Ron started by creating an agenda that everyone began to add to.  Well, almost everyone.  Turns out there are TWO Brian O’Neill’s at Boise State and we had the wrong one to start.  Once we figured that out, we contacted the correct Brian and he quickly got on board.  Amazingly enough, the group was so well in sync with one another, that whenever someone posted an addition to the agenda, it was accepted by the group as being an appropriate step.

The final week was the creation of the VoiceThread.  Ron started the thread by creating a power point presentation.  Everyone added to it, just like the agenda.  I was delegate as production chief, so I kept track of where we were and assigned commentary roles within the thread.  Also, we had a checklist for the rubric to make sure we didn’t forget any required procedure.

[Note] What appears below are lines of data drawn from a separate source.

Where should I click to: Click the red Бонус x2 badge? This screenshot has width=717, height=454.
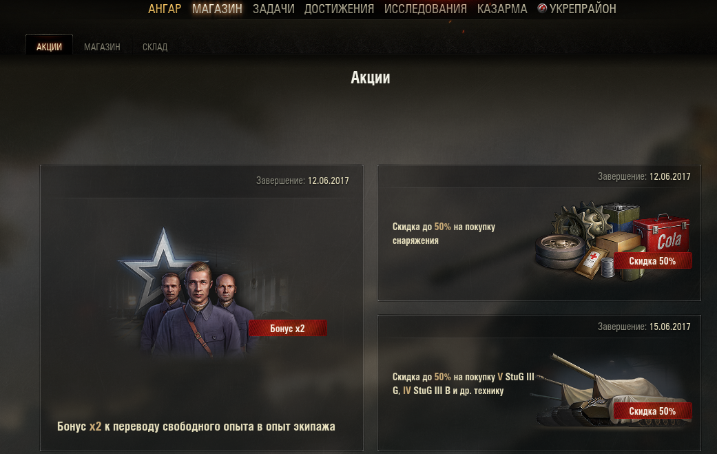[288, 328]
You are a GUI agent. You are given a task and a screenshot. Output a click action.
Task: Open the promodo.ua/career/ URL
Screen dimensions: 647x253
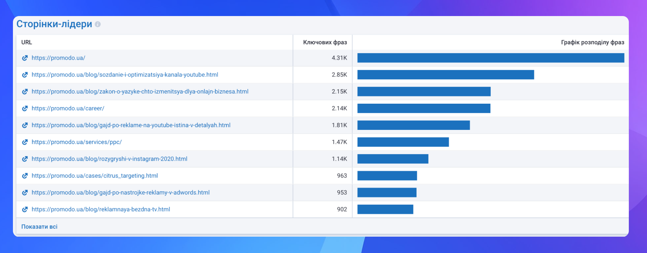tap(68, 108)
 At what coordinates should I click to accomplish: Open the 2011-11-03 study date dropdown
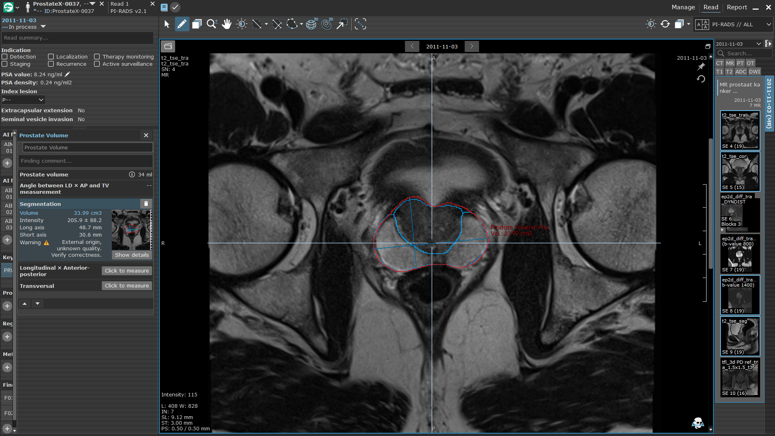click(x=738, y=44)
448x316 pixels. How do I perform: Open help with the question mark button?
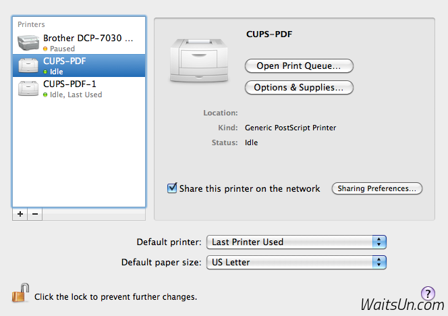[x=428, y=293]
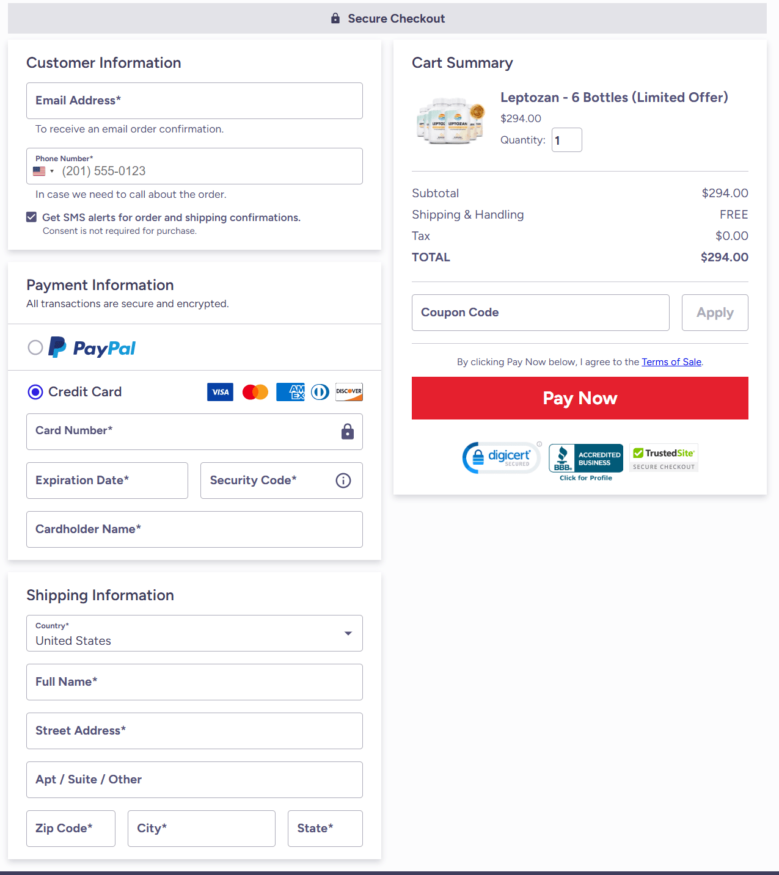This screenshot has height=875, width=779.
Task: Select the Credit Card radio button
Action: (x=35, y=392)
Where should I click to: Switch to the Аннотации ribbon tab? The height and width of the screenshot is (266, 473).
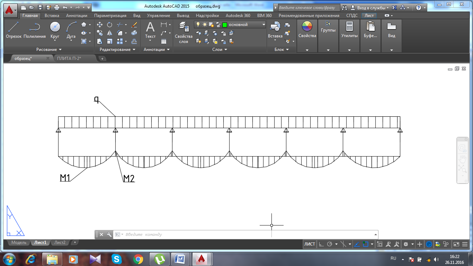pyautogui.click(x=77, y=16)
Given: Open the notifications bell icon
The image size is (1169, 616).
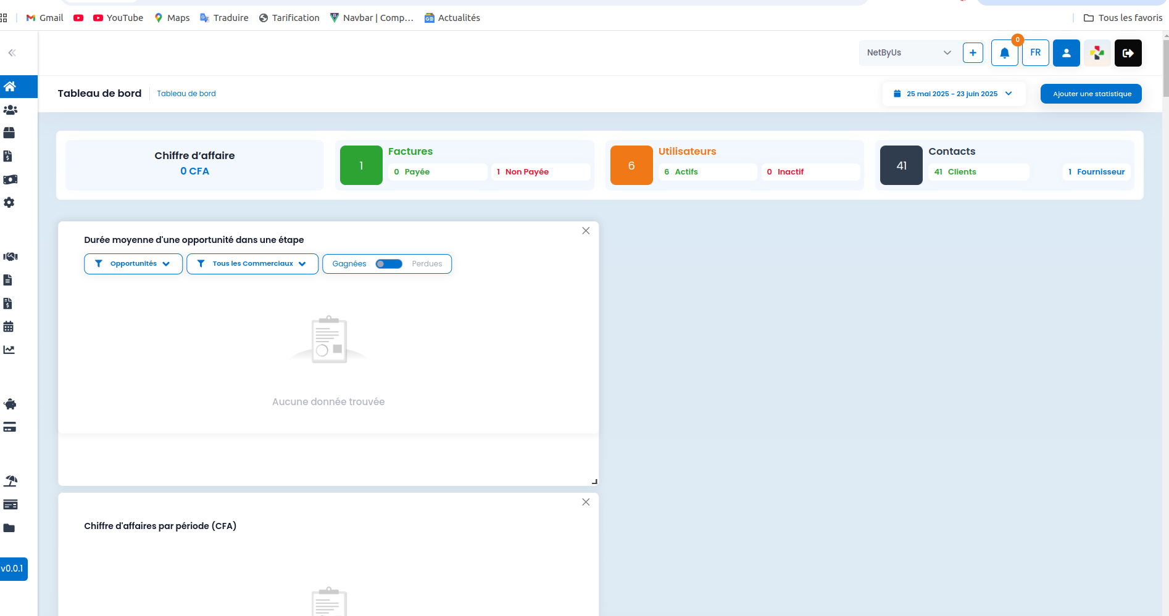Looking at the screenshot, I should (x=1004, y=53).
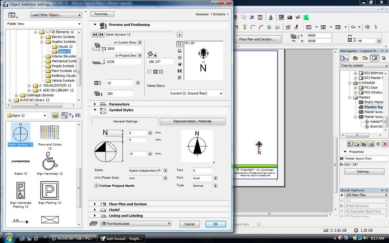Click the large icons view button

[64, 116]
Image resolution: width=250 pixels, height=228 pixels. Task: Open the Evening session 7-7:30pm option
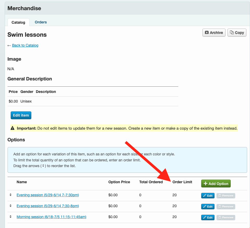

This project started off slow for me.  At times I was frustrated when things were not going smoothly.  The group, especially Beth, kept me in check and focused on the task.  In the end, I think our group created a well thought out presentation.  Not any easy task when we had one member 9 hours ahead of us and another (after we found the right one) 3 hours behind.  We literally covered half the world.

When Dr. Gardner first developed groups, I asked if they would change for different projects.  He said he wasn’t planning on it, but would consider it.  Well, Doc, I changed my mind.  I think our group meshes well together and I would like to finish the semester with them (no offense to the other classmates in other groups).